[Instructions for the task]:
Down to the final line, reproduce the entries that follow exactly.

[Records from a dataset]
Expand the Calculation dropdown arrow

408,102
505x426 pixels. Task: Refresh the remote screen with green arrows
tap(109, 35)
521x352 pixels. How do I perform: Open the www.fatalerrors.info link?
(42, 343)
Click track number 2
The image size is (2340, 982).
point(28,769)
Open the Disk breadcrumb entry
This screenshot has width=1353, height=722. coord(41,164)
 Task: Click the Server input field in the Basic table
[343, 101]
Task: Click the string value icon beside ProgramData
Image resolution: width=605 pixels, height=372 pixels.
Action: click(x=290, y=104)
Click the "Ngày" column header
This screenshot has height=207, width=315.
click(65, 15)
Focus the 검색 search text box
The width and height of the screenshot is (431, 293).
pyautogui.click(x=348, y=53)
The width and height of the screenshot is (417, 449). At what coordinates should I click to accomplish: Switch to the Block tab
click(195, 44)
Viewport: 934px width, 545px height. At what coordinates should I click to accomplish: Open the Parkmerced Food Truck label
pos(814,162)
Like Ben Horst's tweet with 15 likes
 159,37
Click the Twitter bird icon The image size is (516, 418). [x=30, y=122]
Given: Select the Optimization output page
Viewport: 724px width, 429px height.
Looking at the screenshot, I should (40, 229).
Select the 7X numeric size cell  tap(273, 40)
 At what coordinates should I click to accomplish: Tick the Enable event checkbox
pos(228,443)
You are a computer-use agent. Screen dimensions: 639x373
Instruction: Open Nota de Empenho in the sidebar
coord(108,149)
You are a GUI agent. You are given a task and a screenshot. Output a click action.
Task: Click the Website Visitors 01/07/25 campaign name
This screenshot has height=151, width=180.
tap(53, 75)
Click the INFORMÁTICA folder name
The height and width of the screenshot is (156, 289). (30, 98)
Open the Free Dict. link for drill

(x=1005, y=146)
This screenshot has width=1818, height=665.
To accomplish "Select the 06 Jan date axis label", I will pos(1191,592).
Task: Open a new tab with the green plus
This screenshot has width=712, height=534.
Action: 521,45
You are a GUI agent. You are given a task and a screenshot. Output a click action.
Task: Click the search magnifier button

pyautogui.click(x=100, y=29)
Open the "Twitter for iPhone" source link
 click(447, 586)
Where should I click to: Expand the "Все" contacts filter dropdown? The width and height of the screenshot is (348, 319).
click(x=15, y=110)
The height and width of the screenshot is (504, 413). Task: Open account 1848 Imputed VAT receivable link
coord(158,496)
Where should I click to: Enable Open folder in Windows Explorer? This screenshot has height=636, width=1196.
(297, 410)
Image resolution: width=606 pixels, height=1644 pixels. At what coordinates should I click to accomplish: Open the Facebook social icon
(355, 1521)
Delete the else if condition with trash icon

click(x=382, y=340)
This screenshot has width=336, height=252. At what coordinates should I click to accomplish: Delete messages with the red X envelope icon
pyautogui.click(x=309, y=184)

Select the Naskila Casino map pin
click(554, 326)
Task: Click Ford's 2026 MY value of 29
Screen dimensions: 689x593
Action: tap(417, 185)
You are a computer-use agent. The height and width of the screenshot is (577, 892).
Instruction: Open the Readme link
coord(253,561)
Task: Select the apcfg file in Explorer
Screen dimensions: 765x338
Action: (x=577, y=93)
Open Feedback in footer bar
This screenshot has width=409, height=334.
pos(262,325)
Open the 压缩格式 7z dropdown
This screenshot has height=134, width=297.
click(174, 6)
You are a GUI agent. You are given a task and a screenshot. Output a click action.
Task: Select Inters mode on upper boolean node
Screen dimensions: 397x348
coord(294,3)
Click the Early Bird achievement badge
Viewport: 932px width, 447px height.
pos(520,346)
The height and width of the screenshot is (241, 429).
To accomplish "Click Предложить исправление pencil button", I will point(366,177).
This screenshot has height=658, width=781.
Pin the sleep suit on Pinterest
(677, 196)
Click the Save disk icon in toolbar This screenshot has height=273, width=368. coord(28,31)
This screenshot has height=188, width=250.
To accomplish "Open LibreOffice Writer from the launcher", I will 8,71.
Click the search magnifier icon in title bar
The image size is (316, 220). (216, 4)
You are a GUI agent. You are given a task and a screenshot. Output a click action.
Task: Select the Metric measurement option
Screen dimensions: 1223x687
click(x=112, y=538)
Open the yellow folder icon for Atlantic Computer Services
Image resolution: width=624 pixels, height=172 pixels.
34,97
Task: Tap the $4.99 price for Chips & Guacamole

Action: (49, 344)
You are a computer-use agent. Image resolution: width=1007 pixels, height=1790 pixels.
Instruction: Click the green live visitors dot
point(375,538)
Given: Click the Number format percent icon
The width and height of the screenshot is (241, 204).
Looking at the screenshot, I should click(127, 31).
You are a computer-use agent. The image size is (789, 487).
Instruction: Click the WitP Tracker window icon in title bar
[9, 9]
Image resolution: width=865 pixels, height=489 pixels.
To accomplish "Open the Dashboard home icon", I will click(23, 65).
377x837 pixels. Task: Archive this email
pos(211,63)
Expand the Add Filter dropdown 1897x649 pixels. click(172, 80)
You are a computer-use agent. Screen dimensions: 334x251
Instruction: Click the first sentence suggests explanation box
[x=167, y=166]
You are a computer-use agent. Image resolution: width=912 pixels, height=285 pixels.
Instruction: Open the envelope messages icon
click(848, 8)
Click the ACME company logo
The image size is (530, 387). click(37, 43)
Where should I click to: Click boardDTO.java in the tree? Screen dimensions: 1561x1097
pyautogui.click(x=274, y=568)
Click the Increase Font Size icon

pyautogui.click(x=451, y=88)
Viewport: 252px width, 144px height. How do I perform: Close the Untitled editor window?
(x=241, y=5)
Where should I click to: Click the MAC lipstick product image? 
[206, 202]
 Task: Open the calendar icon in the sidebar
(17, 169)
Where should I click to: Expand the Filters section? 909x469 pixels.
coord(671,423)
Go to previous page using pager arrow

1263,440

[Answer box]:
Expand the Calculation dropdown arrow

408,102
505x426 pixels. Task: Refresh the remote screen with green arrows
tap(109, 35)
521x352 pixels. How do I perform: Open the www.fatalerrors.info link?
(42, 343)
Click track number 2
The image size is (2340, 982).
point(28,769)
Open the Disk breadcrumb entry
This screenshot has width=1353, height=722. coord(41,164)
 Task: Click the Server input field in the Basic table
[343, 101]
Task: Click the string value icon beside ProgramData
Image resolution: width=605 pixels, height=372 pixels.
Action: click(x=290, y=104)
Click the "Ngày" column header
This screenshot has height=207, width=315.
click(65, 15)
Focus the 검색 search text box
The width and height of the screenshot is (431, 293).
pyautogui.click(x=348, y=53)
The width and height of the screenshot is (417, 449). At what coordinates should I click to accomplish: Switch to the Block tab
click(195, 44)
Viewport: 934px width, 545px height. At what coordinates should I click to accomplish: Open the Parkmerced Food Truck label
pos(814,162)
Like Ben Horst's tweet with 15 likes
 159,37
Click the Twitter bird icon The image size is (516, 418). [x=30, y=122]
Given: Select the Optimization output page
Viewport: 724px width, 429px height.
Looking at the screenshot, I should (40, 229).
Select the 7X numeric size cell  tap(273, 40)
 At what coordinates should I click to accomplish: Tick the Enable event checkbox
pos(228,443)
You are a computer-use agent. Screen dimensions: 639x373
Instruction: Open Nota de Empenho in the sidebar
coord(108,149)
You are a GUI agent. You are given a task and a screenshot. Output a click action.
Task: Click the Website Visitors 01/07/25 campaign name
This screenshot has height=151, width=180.
tap(53, 75)
Click the INFORMÁTICA folder name
The height and width of the screenshot is (156, 289). (30, 98)
Open the Free Dict. link for drill

(x=1005, y=146)
This screenshot has width=1818, height=665.
To accomplish "Select the 06 Jan date axis label", I will pos(1191,592).
Task: Open a new tab with the green plus
This screenshot has width=712, height=534.
Action: 521,45
You are a GUI agent. You are given a task and a screenshot. Output a click action.
Task: Click the search magnifier button

pyautogui.click(x=100, y=29)
Open the "Twitter for iPhone" source link
 click(447, 586)
Where should I click to: Expand the "Все" contacts filter dropdown? The width and height of the screenshot is (348, 319).
click(x=15, y=110)
The height and width of the screenshot is (504, 413). Task: Open account 1848 Imputed VAT receivable link
coord(158,496)
Where should I click to: Enable Open folder in Windows Explorer? This screenshot has height=636, width=1196.
(297, 410)
Image resolution: width=606 pixels, height=1644 pixels. At what coordinates should I click to accomplish: Open the Facebook social icon
(355, 1521)
Delete the else if condition with trash icon

click(x=382, y=340)
This screenshot has width=336, height=252. At what coordinates should I click to accomplish: Delete messages with the red X envelope icon
pyautogui.click(x=309, y=184)

Select the Naskila Casino map pin
click(554, 326)
Task: Click Ford's 2026 MY value of 29
Screen dimensions: 689x593
Action: tap(417, 185)
You are a computer-use agent. The height and width of the screenshot is (577, 892).
Instruction: Open the Readme link
coord(253,561)
Task: Select the apcfg file in Explorer
Screen dimensions: 765x338
Action: (x=577, y=93)
Open Feedback in footer bar
This screenshot has width=409, height=334.
pos(262,325)
Open the 压缩格式 7z dropdown
This screenshot has height=134, width=297.
click(174, 6)
You are a GUI agent. You are given a task and a screenshot. Output a click action.
Task: Select Inters mode on upper boolean node
Screen dimensions: 397x348
coord(294,3)
Click the Early Bird achievement badge
Viewport: 932px width, 447px height.
pos(520,346)
The height and width of the screenshot is (241, 429).
To accomplish "Click Предложить исправление pencil button", I will point(366,177).
This screenshot has height=658, width=781.
Pin the sleep suit on Pinterest
(677, 196)
Click the Save disk icon in toolbar This screenshot has height=273, width=368. coord(28,31)
This screenshot has height=188, width=250.
To accomplish "Open LibreOffice Writer from the launcher", I will 8,71.
Click the search magnifier icon in title bar
The image size is (316, 220). (216, 4)
You are a GUI agent. You are given a task and a screenshot. Output a click action.
Task: Select the Metric measurement option
Screen dimensions: 1223x687
click(x=112, y=538)
Open the yellow folder icon for Atlantic Computer Services
Image resolution: width=624 pixels, height=172 pixels.
34,97
Task: Tap the $4.99 price for Chips & Guacamole

Action: (49, 344)
You are a computer-use agent. Image resolution: width=1007 pixels, height=1790 pixels.
Instruction: Click the green live visitors dot
point(375,538)
Given: Click the Number format percent icon
The width and height of the screenshot is (241, 204).
Looking at the screenshot, I should click(127, 31).
You are a computer-use agent. The image size is (789, 487).
Instruction: Click the WitP Tracker window icon in title bar
[9, 9]
Image resolution: width=865 pixels, height=489 pixels.
To accomplish "Open the Dashboard home icon", I will click(23, 65).
377x837 pixels. Task: Archive this email
pos(211,63)
Expand the Add Filter dropdown 1897x649 pixels. click(172, 80)
You are a computer-use agent. Screen dimensions: 334x251
Instruction: Click the first sentence suggests explanation box
[x=167, y=166]
You are a computer-use agent. Image resolution: width=912 pixels, height=285 pixels.
Instruction: Open the envelope messages icon
click(848, 8)
Click the ACME company logo
The image size is (530, 387). click(37, 43)
Where should I click to: Click boardDTO.java in the tree? Screen dimensions: 1561x1097
pyautogui.click(x=274, y=568)
Click the Increase Font Size icon

pyautogui.click(x=451, y=88)
Viewport: 252px width, 144px height. How do I perform: Close the Untitled editor window?
(x=241, y=5)
Where should I click to: Click the MAC lipstick product image? 
[206, 202]
 Task: Open the calendar icon in the sidebar
(17, 169)
Where should I click to: Expand the Filters section? 909x469 pixels.
coord(671,423)
Go to previous page using pager arrow

1263,440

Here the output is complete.